■ **Exercise set**:
**a.** From the text on getting clean JSON output from a model, list every root cause it names for the problem.
**b.** In the text on getting clean JSON output from a model, take the passage that begins at the words "1. Markdown formatting" and ends after "JSON without markdown.". Rewrite it with "Model" changed to "LLM".
**c.** Go on with the text on getting clean JSON output from a model, starting after its last line.

Problem: Response has markdown code blocks and explanation text.

Root Cause

  1. Markdown formatting - Model wraps JSON in code blocks
  2. Extra text - Preambles and explanations
  3. No schema enforcement - Model guesses structure
  4. Inconsistent keys - Model might use "full_name" vs "name"

Wrong Approach

Return JSON without markdown.

Problem: Model might still add explanations. Not specific enough about schema.

Correct Approach

Technique 1: Explicit JSON-Only Instruction

Extract data as JSON. Output ONLY valid JSON, no markdown formatting, no explanations.

Schema:
{
  "name": "string",
  "email": "string"
}

Input: "John Doe, john@example.com"
Output:

Technique 2: Function Calling (OpenAI)

■ **Data extract**:
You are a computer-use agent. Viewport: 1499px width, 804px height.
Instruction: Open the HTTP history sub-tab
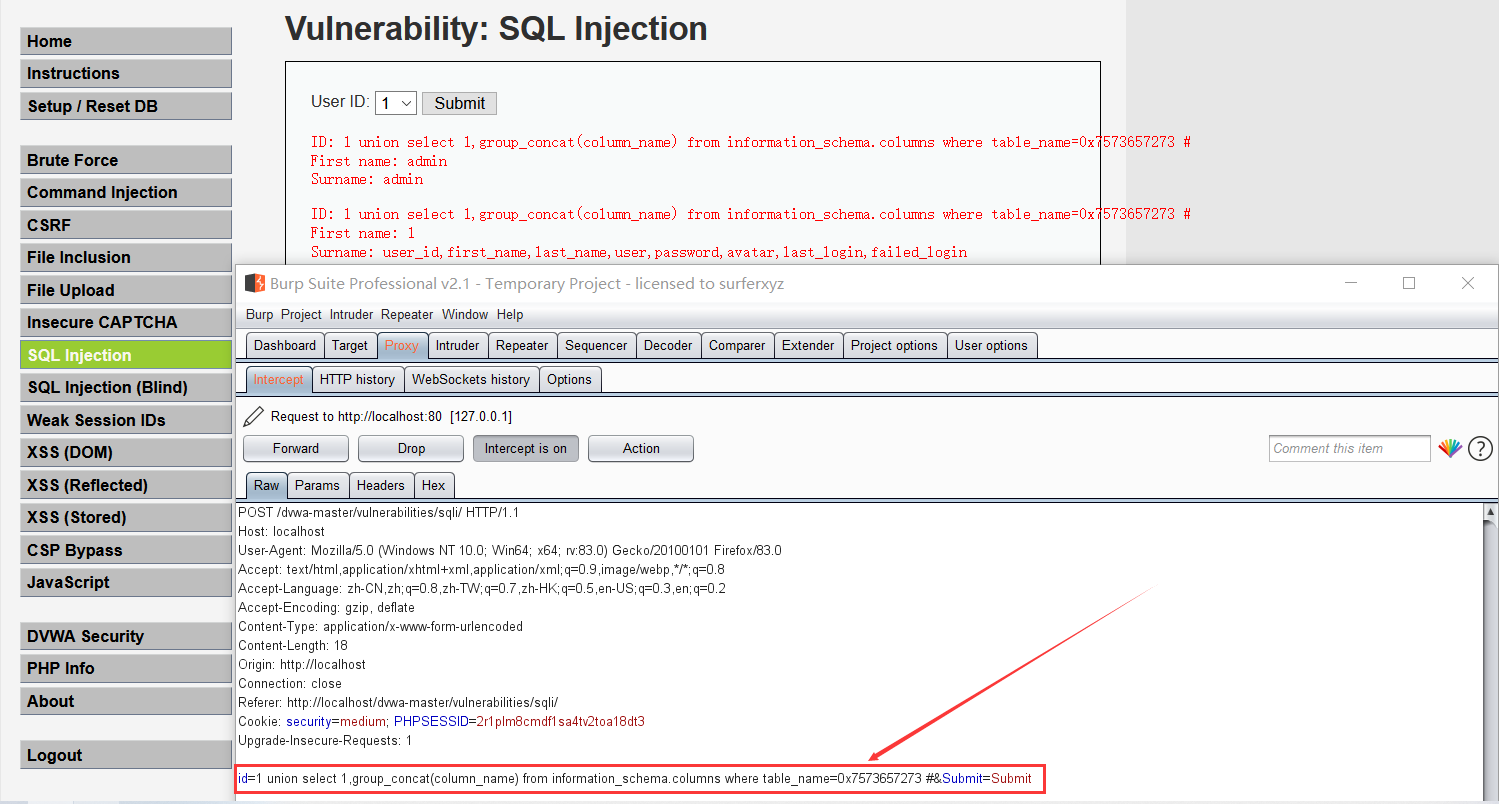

■ **Task responses**:
**a.**
- Markdown formatting: the model wraps JSON in code blocks.
- Extra text: preambles and explanations.
- No schema enforcement: the model guesses structure.
- Inconsistent keys: the model might use "full_name" vs "name".

**b.**
1. Markdown formatting - LLM wraps JSON in code blocks
  2. Extra text - Preambles and explanations
  3. No schema enforcement - LLM guesses structure
  4. Inconsistent keys - LLM might use "full_name" vs "name"

Wrong Approach

Return JSON without markdown.

**c.**
const response = await openai.chat.completions.create({
  model: "gpt-4",
  messages: [
    { role: "user", content: "Extract name and email from: 'John Doe, john@example.com'" }
  ],
  functions: [
    {
      name: "extract_contact",
      description: "Extract contact information",
      parameters: {
        type: "object",
        properties: {
          name: { type: "string", description: "Person's full name" },
          email: { type: "string", description: "Email address" }
        },
        required: ["name", "email"]
      }
    }
  ],
  function_call: { name: "extract_contact" }
});

const args = JSON.parse(response.choices[0].message.function_call.arguments);
// Guaranteed valid JSON: { name: "John Doe", email: "john@example.com" }

Technique 3: Structured Output (OpenAI)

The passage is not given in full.